Lin Jieyu, uma professora voluntária de 23 anos de idade, chegou à escola em 2018. Ela sempre transforma aulas de chinês, que deixam de ser tediosas e se transformam em interações estimulantes e dinâmicas.

“Quando ensino algumas palavras novas em chinês, imprimimos previamente as imagens correspondentes a cada palavra. Com base nas imagens, os alunos irão entender facilmente o que as palavras significam. Às vezes fazemos o desenho à mão. Também deixamos os estudantes desenhem o sentido das palavras quando aprendem palavras novas”, afirma ela, acrescentando que esse modelo de ensino estimula o interesse na aula.

Lin Jeiyu, professora voluntária, que consegue transformar uma aula tediosa de chinês em interações dinâmicas.

Lin e outra voluntária, Yao Changhua, são responsáveis não só pelas aulas de língua chinesa, mas também fazem com que as crianças aprendam mais sobre a cultura tradicional da China durante o processo de aprendizagem.

Ao ensinarem pintura com tinta, caligrafia, recortes em papel e nós chineses, as duas professoras chinesas colocam os alunos em contato com a cultura chinesa. Essa experiência cultural é bem acolhida pelos alunos. As duas professoras chinesas estão bem cientes da grande responsabilidade que têm e se sentem sinceramente satisfeitas.

Em suas interações com professores e alunos locais, as duas professoras chinesas foram aos poucos aprendendo os costumes e a cultura do Laos.

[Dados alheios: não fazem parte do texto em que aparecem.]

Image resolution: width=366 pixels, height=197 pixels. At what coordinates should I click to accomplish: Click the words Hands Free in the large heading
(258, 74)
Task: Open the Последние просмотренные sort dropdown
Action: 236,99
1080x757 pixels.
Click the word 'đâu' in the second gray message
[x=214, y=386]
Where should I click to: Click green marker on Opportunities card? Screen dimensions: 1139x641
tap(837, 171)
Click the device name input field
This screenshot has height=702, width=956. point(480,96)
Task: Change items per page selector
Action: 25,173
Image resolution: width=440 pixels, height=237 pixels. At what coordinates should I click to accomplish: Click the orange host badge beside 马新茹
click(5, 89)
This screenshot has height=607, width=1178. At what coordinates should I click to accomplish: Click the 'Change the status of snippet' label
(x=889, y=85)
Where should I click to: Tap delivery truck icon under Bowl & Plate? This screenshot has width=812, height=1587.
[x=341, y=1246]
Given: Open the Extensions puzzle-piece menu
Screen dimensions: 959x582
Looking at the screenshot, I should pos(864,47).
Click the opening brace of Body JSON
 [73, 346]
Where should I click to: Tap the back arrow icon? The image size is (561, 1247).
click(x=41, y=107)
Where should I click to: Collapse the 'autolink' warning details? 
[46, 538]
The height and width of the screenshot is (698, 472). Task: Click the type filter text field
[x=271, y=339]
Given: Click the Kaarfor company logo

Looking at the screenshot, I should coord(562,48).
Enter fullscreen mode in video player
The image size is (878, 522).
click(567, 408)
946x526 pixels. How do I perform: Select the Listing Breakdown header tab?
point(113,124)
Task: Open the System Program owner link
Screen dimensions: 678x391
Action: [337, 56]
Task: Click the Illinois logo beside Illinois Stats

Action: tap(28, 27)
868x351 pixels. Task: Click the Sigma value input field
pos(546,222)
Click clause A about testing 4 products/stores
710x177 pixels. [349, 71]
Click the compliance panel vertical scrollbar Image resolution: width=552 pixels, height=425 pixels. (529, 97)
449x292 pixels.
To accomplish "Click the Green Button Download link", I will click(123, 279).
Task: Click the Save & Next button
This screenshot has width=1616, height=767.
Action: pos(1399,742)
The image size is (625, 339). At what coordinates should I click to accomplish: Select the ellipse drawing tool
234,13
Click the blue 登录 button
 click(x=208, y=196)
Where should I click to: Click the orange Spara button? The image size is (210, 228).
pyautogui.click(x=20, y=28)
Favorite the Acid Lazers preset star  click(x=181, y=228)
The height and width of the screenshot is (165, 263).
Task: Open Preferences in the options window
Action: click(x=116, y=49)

Elas entendem que os intercâmbios culturais aproximam as pessoas. E dizem também que quanto mais contatos têm com os locais, mais profunda é sua compreensão desse princípio.

Os alunos delas estão tendo uma melhor compreensão da China por meio da aprendizagem da língua chinesa. “Aos olhos deles, a China tem muitos recursos e fundos. A cultura chinesa também desperta muito seu interesse. A tinta pode não ter cheiro muito agradável, mas permite criar belas pinturas; poemas chineses são difíceis de decorar, mas são sonoros e imponentes; os recortes em papel são difíceis de aprender, mas têm significados muito bonitos; e os chineses com sua hospitalidade sempre gostam de ajudar o outro”, diz Lin.

Muitos alunos anseiam por alguma oportunidade de no futuro prosseguir os estudos na China, pois têm vontade de dar a própria contribuição aos intercâmbios comerciais e culturais entre a China e o Laos.

Os intercâmbios educacionais e culturais sob a Iniciativa Cinturão e Rota não são uma via de mão única para exportação de cultura, mas uma comunicação em ambos os sentidos. O propósito é criar um cenário para intercâmbios pessoa-pessoa com destaque para a mútua apreciação, a mútua compreensão e o respeito mútuo. “É o entendimento cultural que oferece possibilidades ilimitadas de comunicação e cooperação”, conclui Lin.